There were 100 households, of which 32.0% had children under the age of 18 living with them, 66.0% were married couples living together, 7.0% had a female householder with no husband present, 5.0% had a male householder with no wife present, and 22.0% were non-families. 18.0% of all households were made up of individuals, and 5% had someone living alone who was 65 years of age or older. The average household size was 2.48 and the average family size was 2.74.

The median age in the town was 44.8 years. 23% of residents were under the age of 18; 4.4% were between the ages of 18 and 24; 22.9% were from 25 to 44; 39.2% were from 45 to 64; and 10.5% were 65 years of age or older. The gender makeup of the town was 52.4% male and 47.6% female.

===2000 census===
As of the census of 2000, there were 286 people, 103 households, and 80 families living in the town. The population density was 6.7 people per square mile (2.6/km^{2}). There were 125 housing units at an average density of 2.9 per square mile (1.1/km^{2}). The racial makeup of the town was 99.30% White, and 0.70% from two or more races.

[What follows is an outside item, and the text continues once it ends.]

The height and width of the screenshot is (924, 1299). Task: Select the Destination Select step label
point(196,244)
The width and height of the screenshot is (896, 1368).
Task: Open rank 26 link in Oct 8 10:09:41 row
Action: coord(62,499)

There were 103 households, out of which 32.0% had children under the age of 18 living with them, 71.8% were married couples living together, 5.8% had a female householder with no husband present, and 21.4% were non-families. 16.5% of all households were made up of individuals, and 6.8% had someone living alone who was 65 years of age or older. The average household size was 2.78 and the average family size was 3.10.

In the town, the population was spread out, with 28.3% under the age of 18, 5.6% from 18 to 24, 26.6% from 25 to 44, 32.9% from 45 to 64, and 6.6% who were 65 years of age or older. The median age was 38 years. For every 100 females, there were 104.3 males. For every 100 females age 18 and over, there were 99.0 males.

The median income for a household in the town was $35,625, and the median income for a family was $38,125. Males had a median income of $41,250 versus $19,375 for females. The per capita income for the town was $15,491. About 8.7% of families and 7.3% of the population were below the poverty line, including 6.6% of those under the age of eighteen and none of those 65 or over.

==Education==
East Millinocket Schools operates public schools serving the community: Opal Myrick Elementary School, Medway Middle School, and Schenck High School. Myrick and Schenck occupy one campus in East Millinocket while Medway Middle is in Medway.